UC Santa Cruz Computational Genomics Lab's Toil-based VG pipeline


License
Other
Install
pip install toil-vg==1.5.0a1.dev1288

Documentation

TOIl-VG

University of California, Santa Cruz Genomics Institute

Please contact us on github with any issues

vg is a toolkit for DNA sequence analysis using variation graphs. Toil-vg is a toil-based framework for running common vg pipelines at scale, either locally or on a distributed computing environment:

toil-vg construct: Create vg graph from FASTA and VCF, constructing contigs in parallel.

toil-vg run: Given input vg graph(s), create indexes, map reads, then produce VCF variant calls.

toil-vg index: Produce a GCSA and/or XG index from input graph(s).

toil-vg map: Produce a graph alignment (GAM) for each chromosome from input reads and index

toil-vg call: Produce VCF from input XG index and GAM(s).

Installation

Local TOIL-VG Pip Installation

Installation requires Python and Toil. We recommend installing within virtualenv as follows

virtualenv toilvenv
source toilvenv/bin/activate
pip install toil[aws,mesos]==3.18.0
pip install toil-vg

WIKI

See the Wiki in addition to below for examples.

Docker

toil-vg can run vg, along with some other tools, via Docker. Docker can be installed locally (not required when running via cgcloud), as follows.

  • Linux Docker Installation: If running docker version doesn't work, try adding user to docker group with sudo usermod -aG docker $USER, then log out and back in.
  • Mac Docker Installation: If running docker version doesn't work, try adding docker environment variables: docker-machine start; docker-machine env; eval "$(docker-machine env default)" Note If you get an error message of the form APIError: 502 Server Error: Bad Gateway (Mounts denied:..., you can fix this by either adding /var/folders to the directories list in the "File Sharing" section of the Docker preferences dialog, or by specifying a temporary working directory that already is shared using the --tempDir toil-vg option or the TMPDIR environment variable.
  • Running Without Docker: If Docker is not installed or is disabled with --container None, toil-vg requires the following command line tools to be installed on the system: vg, pigz, bcftools, tabix. jq, samtools, rtg vcfeval, 'hap.py', and 'Platypus.py' are also necessary for certain tests.

Configuration

A configuration file can be used as an alternative to most command line options. A default configuration file can be generated using

toil-vg generate-config > config.yaml

Pass this file to toil-vg commands using the --config option.

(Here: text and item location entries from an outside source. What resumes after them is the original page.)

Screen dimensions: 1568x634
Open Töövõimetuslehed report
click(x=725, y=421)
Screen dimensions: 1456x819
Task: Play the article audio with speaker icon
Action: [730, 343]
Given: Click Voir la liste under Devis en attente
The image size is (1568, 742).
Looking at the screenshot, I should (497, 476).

For non-trivial inputs, care must be taken to specify the resource requirements for the different pipeline phases (via the command line or by editing the config file), as they all default to single-core and 4G of ram.

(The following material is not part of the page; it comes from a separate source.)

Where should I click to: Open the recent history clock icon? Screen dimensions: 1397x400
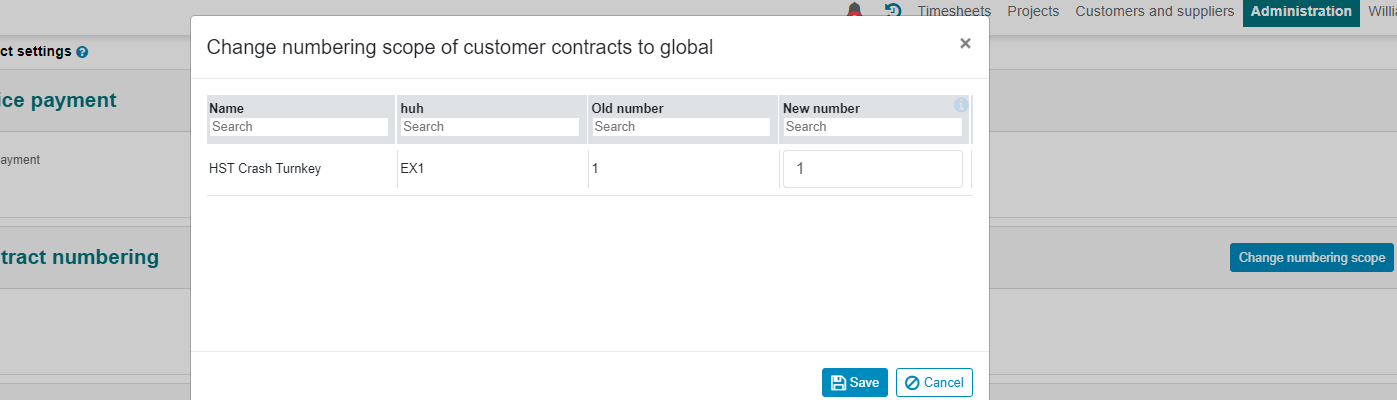point(894,11)
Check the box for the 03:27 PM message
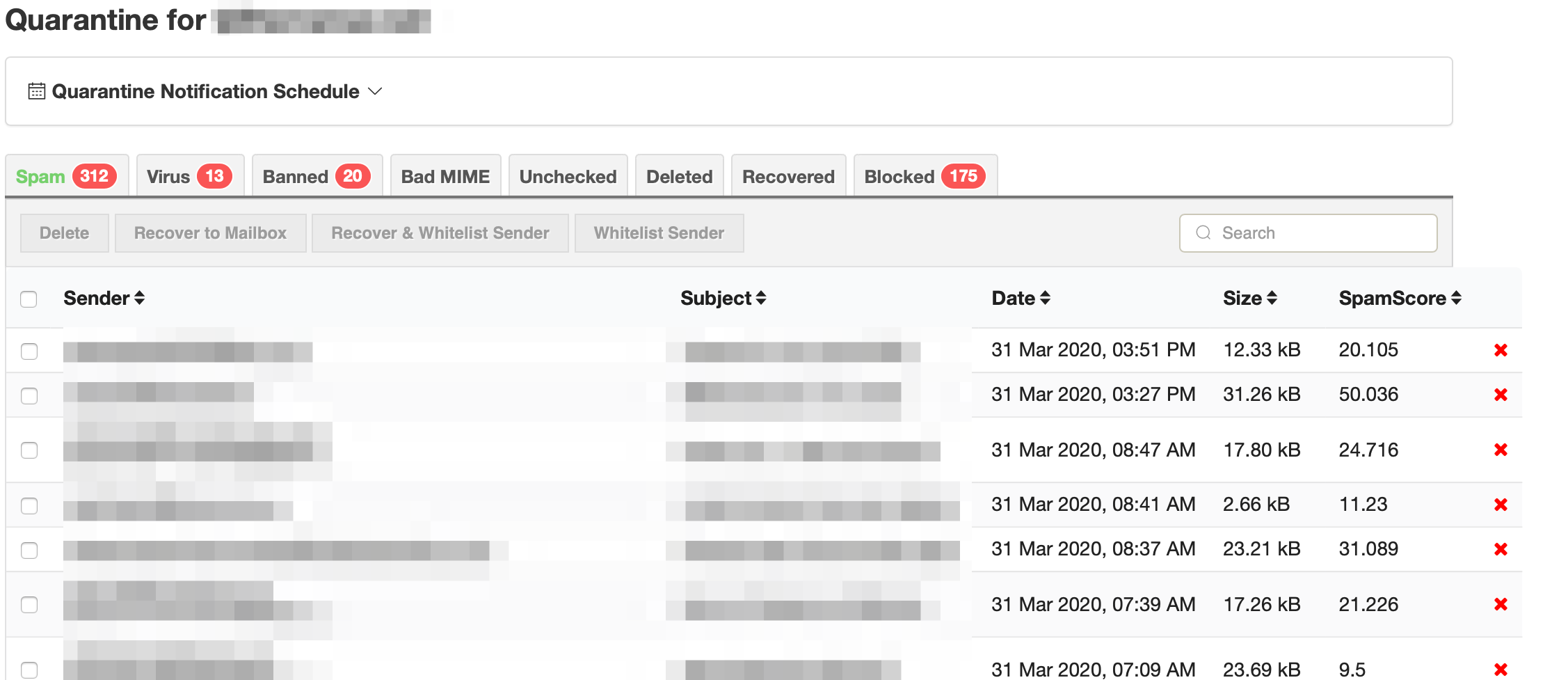The width and height of the screenshot is (1568, 680). point(29,395)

To generate a default configuration for running at genome scale on a cluster with 32-core worker nodes, use

toil-vg generate-config --whole_genome > config_wg.yaml

Testing

To test toil-vg from a clean checkout, run:

virutalenv venv
. venv/bin/activate
make prepare
make develop
make test

Subsequently, to rerun the tests from within the virtual environment, you can run:

make test

A faster test to see if toil-vg runs on the current machine (Replace myname with a unique prefix):

./scripts/bakeoff.sh -f myname f1.tsv

Or on a Toil cluster

./scripts/bakeoff.sh -fm myname f1.tsv

In both cases, verify that f1.tsv contains a number (should be approx. 0.9). Note that this script will create some directories (or S3 buckets) of the form myname-bakeoff-out-store-brca1 and myname-bakeoff-job-store-brca1. These will have to be manually removed.

A Note on IO conventions

The jobStore and outStore arguments to toil-vg are directories that will be created if they do not already exist. When starting a new job, toil will complain if the jobStore exists, so use toil clean <jobStore> first. When running on Mesos, these stores should be S3 buckets. They are specified using the following format aws:region:bucket (see examples below).

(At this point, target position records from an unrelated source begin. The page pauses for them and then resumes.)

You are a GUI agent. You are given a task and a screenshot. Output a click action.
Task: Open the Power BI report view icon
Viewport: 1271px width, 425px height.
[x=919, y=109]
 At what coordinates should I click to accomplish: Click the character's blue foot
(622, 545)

All other input files can either either be local (best to specify absolute path) or URLs specified in the normal manner, such as: http://address/input_file or s3://bucket/input_file. The config file must always be local. When using an S3 jobstore, it is preferable to pass input files from S3 as well, as they load much faster and less cluster time will be wasted importing data.

Running on Amazon EC2 with Toil

Install Toil

Please read Toil's installation documentation

Install Toil locally. This can be done with virtualenv as follows:

virtualenv ~/toilvenv
. ~/toilvenv/bin/activate
pip install toil[aws,mesos]

Create a leader node

wget https://raw.githubusercontent.com/BD2KGenomics/toil-vg/master/scripts/create-ec2-leader.sh
./create-ec2-leader.sh <leader-name> <keypair-name>

Log into the leader with

toil ssh-cluster <leader-name> --zone us-west-2a

In order to log onto a worker node instead of the leader, find its public IP from the EC2 Management Console or command line, and log in using the core username: ssh core@public-ip

Destroy the leader when finished with it. After logging out with exit:

toil destroy-cluster -z us-west-2a myleader

Small AWS Test

Run a small test from the leader node as follows.

wget https://raw.githubusercontent.com/BD2KGenomics/toil-vg/master/scripts/bakeoff.sh
chmod u+x ./bakeoff.sh
./bakeoff.sh -fm <NAME>

Processing a Whole Genome

From the leader node, begin by making a toil-vg configuration file suitable for processing whole-genomes, then customizing it as necessary.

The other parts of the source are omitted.